→ **Textauszug**
_ _ _
Berlin ohne Mietspiegel

Veröffentlicht von

Ausgangslage

Am 6. Mai 2021 veröffentlichte der Berliner Senat den Berliner Mietspiegel 2021. In der amtlichen Broschüre heißt es, daß es sich um einen qualifizierten Mietspiegel handelt. Allerdings sei er diesmal nur vom Senat und den Mieterverbänden unterzeichnet, die Vermieterseite habe lediglich „beratend mitgewirkt“.
_ _ _
→ **Angezeigte Zeilen**
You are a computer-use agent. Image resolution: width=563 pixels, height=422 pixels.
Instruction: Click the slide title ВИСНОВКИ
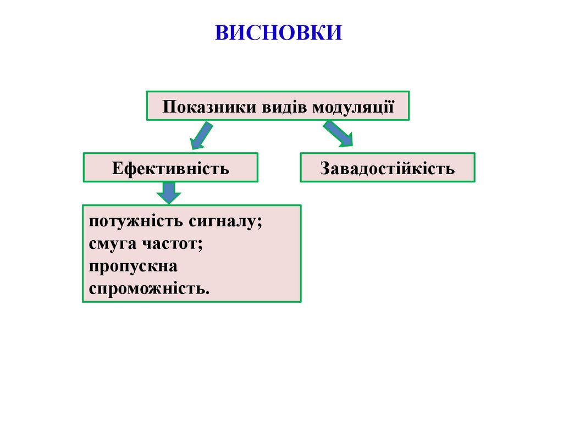pos(278,32)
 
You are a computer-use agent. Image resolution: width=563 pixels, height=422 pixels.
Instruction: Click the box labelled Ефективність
pos(170,168)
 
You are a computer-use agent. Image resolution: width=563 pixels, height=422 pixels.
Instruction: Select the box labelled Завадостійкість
pos(387,168)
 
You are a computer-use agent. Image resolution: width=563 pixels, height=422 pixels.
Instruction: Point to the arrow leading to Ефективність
pos(201,136)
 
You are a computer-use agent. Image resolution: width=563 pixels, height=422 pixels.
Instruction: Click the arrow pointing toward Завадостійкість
pos(338,134)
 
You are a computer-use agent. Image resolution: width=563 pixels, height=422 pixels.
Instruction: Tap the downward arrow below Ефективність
pos(169,192)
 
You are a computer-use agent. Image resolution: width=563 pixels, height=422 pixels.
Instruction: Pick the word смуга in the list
pos(113,244)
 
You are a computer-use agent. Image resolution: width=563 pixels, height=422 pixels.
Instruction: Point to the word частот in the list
pos(172,244)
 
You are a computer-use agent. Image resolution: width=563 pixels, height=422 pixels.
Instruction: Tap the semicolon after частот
pos(200,245)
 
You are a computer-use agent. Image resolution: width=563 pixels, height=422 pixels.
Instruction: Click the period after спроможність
pos(207,291)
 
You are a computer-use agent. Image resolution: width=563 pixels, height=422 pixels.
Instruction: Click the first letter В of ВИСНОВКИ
pos(221,32)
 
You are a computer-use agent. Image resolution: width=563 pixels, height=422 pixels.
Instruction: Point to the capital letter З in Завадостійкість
pos(324,168)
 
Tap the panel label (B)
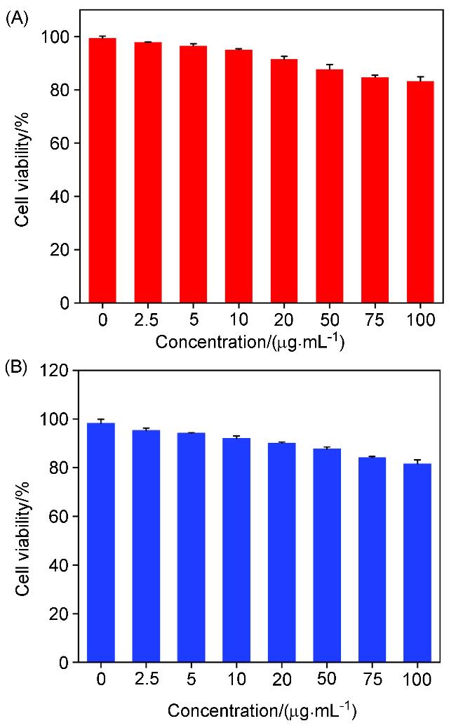(17, 366)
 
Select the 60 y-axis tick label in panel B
(60, 517)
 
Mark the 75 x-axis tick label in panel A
(374, 320)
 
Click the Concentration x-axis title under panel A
(251, 343)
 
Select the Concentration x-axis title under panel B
(262, 710)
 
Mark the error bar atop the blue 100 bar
(417, 461)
_ _ _
→ **Aufgabenstellung**
Von wem wurde der Berliner Mietspiegel 2021 laut dem Textauszug diesmal unterzeichnet?

→ **Ergebnis**
Nur vom Senat und den Mieterverbänden.